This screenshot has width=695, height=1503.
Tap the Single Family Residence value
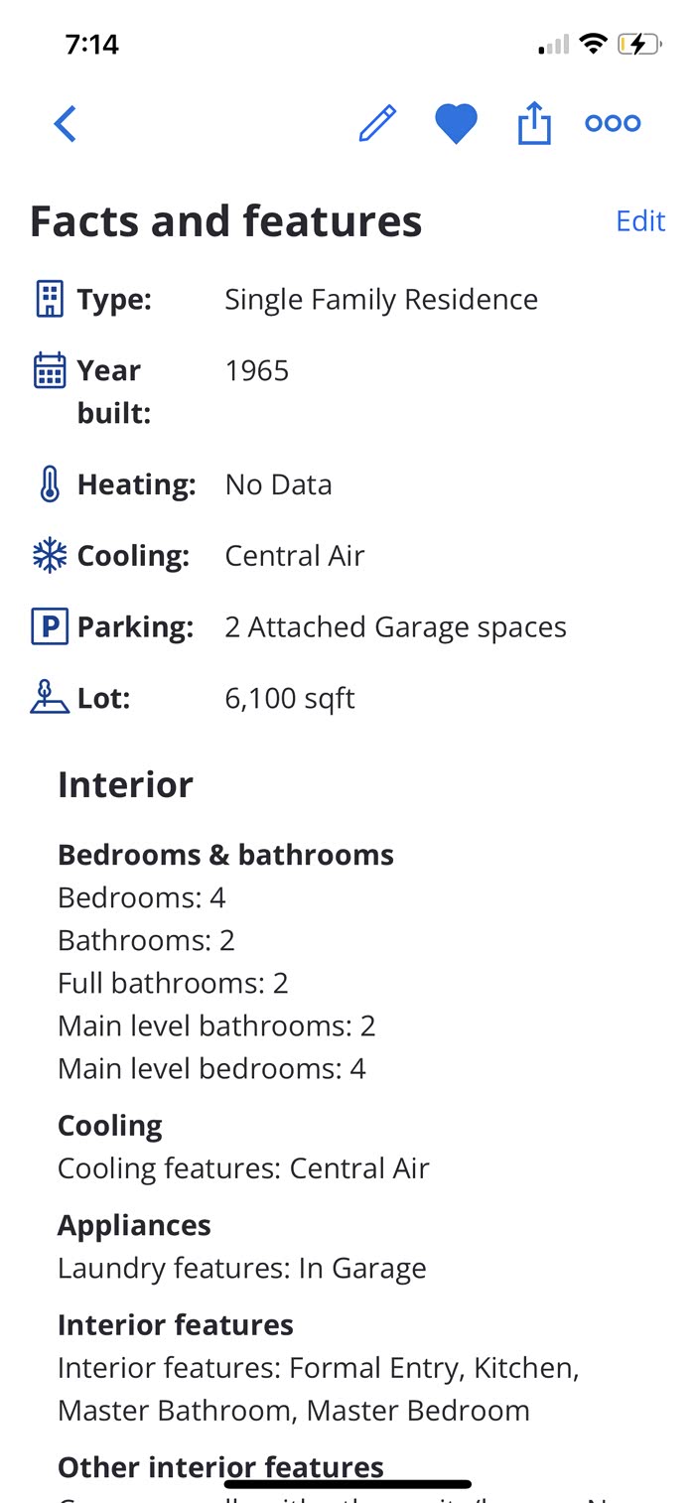tap(381, 299)
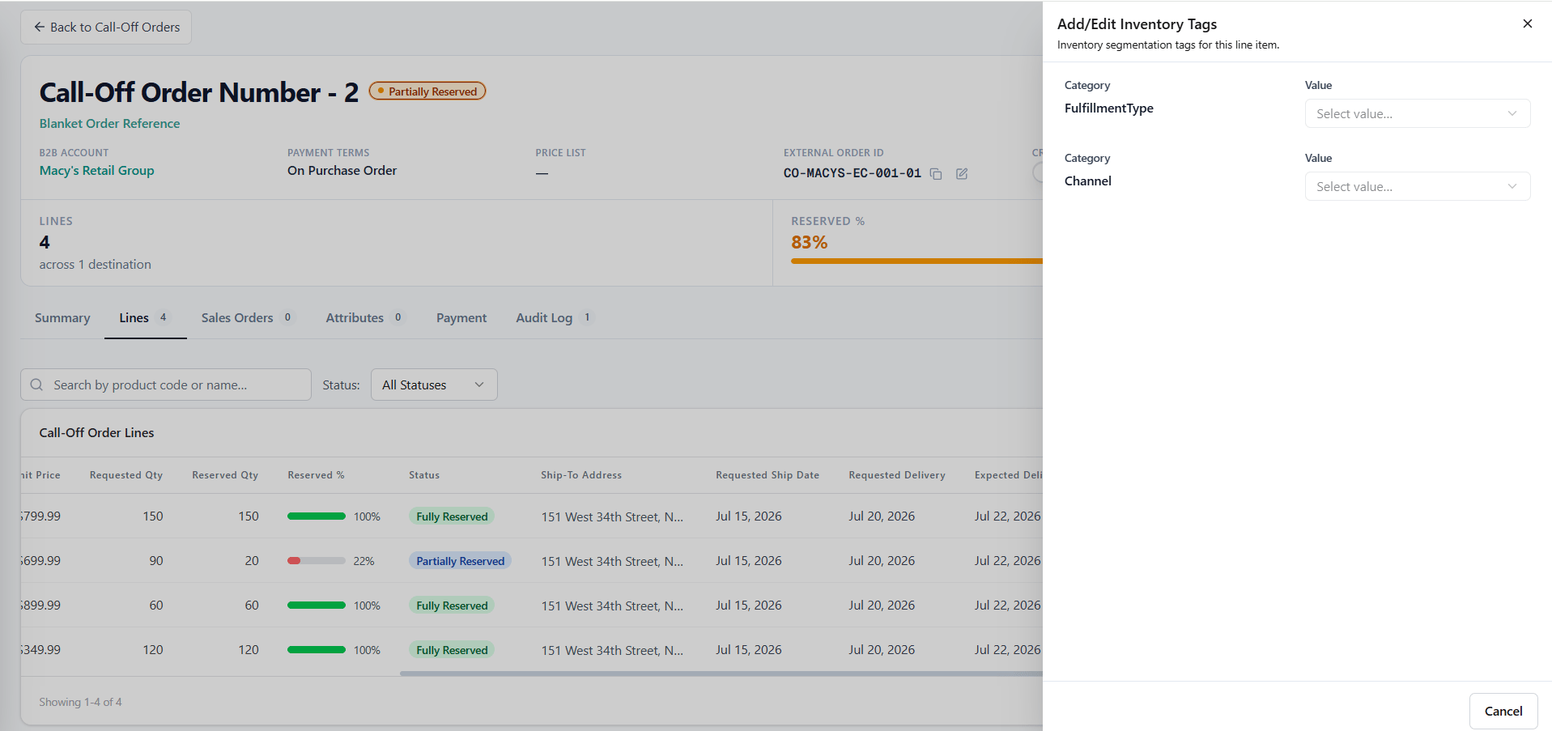The image size is (1552, 731).
Task: Open the FulfillmentType value dropdown
Action: [1417, 113]
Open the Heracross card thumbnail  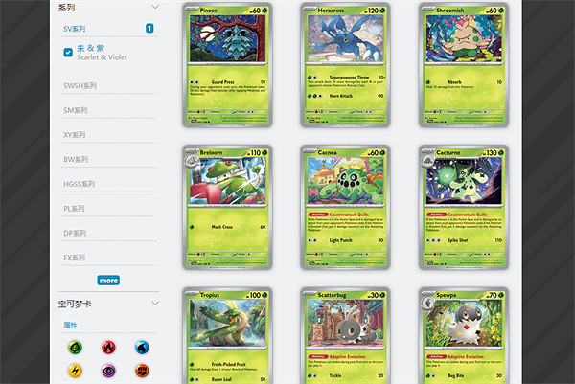coord(345,65)
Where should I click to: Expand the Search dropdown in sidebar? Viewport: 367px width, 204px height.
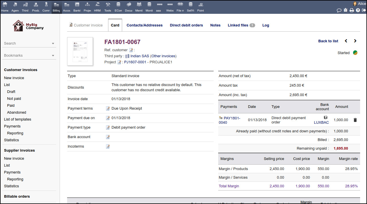(x=53, y=43)
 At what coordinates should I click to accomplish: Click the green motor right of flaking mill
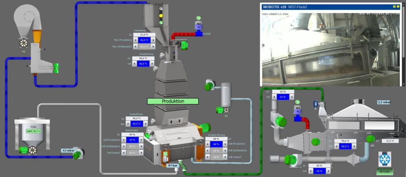click(205, 128)
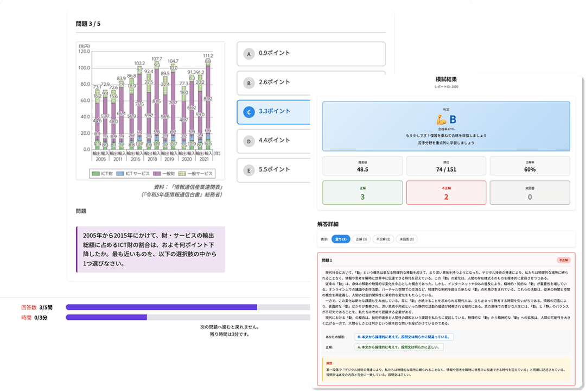Click the red 不正解 2 stat card
586x392 pixels.
pos(446,193)
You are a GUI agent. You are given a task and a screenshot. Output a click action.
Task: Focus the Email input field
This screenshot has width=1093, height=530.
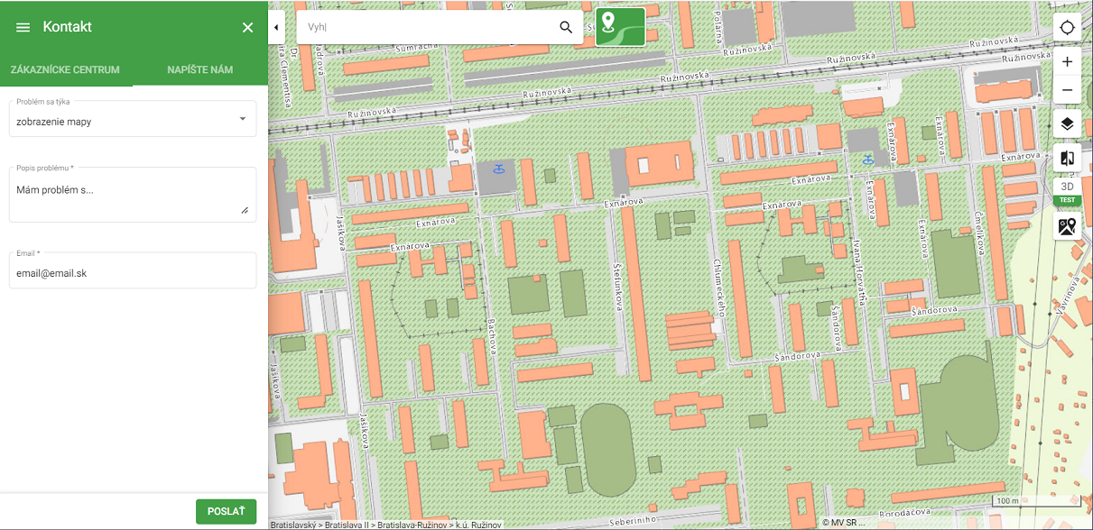(133, 272)
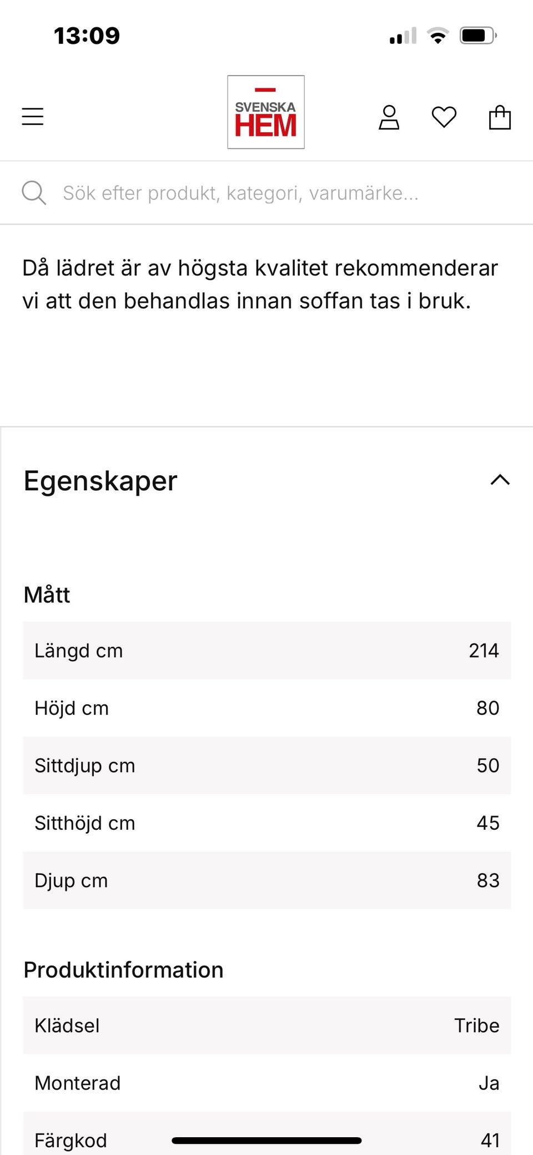Collapse the Egenskaper section chevron

click(x=500, y=480)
•••••
> [Exercise]: Only the lines from the one containing "Task: Focus the Email input field" through the last line of the entries belong in the answer, given again exactly. Images stay out.

> [Exercise output]:
Task: Focus the Email input field
This screenshot has width=1093, height=530.
(133, 272)
Collapse the Egenskaper section chevron

click(x=500, y=480)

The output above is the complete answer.